UCF STIG Viewer Logo

Users must be prevented from using the remote fetch feature to access files on the machine (64 bit).


Overview

Finding ID Version Rule ID IA Controls Severity
V-71327 DTOO603 SV-85951r2_rule Medium
Description
This setting will prevent users from going to onedrive.com to use the remote fetch feature to browse the file system of the machine (a feature supported on OneDrive running on Windows with the exception of Windows 8.1). This setting is for machines running 64-bit versions of Windows.
STIG Date
Microsoft OneDrive for Business 2016 Security Technical Implementation Guide 2020-03-23

Details

Check Text ( C-71725r11_chk )
Note: It is important to load the OneDrive ADMX/L templates under the DISA GPO Baseline Package under the ADMX Templates\OneDrive NextGen in order to view and set the settings appropriately. The DISA GPO Baseline Package can be downloaded from the DoD Cyber Exchange.

Verify the policy value for Computer Configuration -> Administrative Templates -> OneDrive -> "Prevent users from using the remote fetch feature to access files on the machine (64-bit)" is set to "Enabled".

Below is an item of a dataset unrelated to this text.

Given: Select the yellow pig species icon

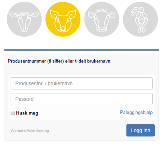Looking at the screenshot, I should pyautogui.click(x=63, y=19).
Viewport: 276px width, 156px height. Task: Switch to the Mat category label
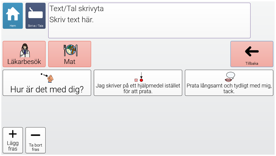pos(70,62)
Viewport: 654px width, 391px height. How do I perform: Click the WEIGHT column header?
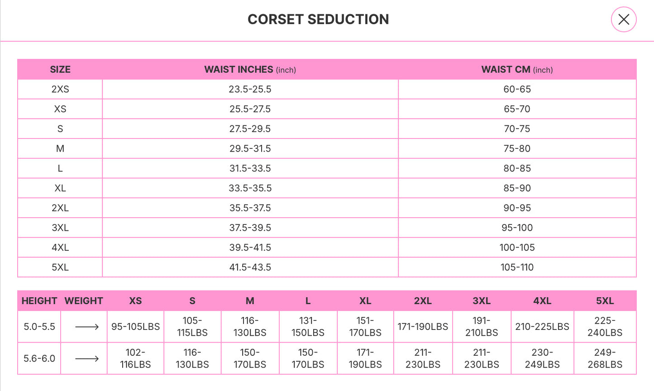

Procedure: Use the Windows Registry Editor to navigate to the following key:

HKLM\Software\Wow6432Node\Microsoft\OneDrive\Remote Access
Criteria: If the value GPOEnabled is REG_DWORD = 1, this is not a finding.
Fix Text (F-77635r2_fix)
Set the policy value for Computer Configuration -> Administrative Templates -> OneDrive -> "Prevent users from using the remote fetch feature to access files on the machine (64-bit)" to "Enabled".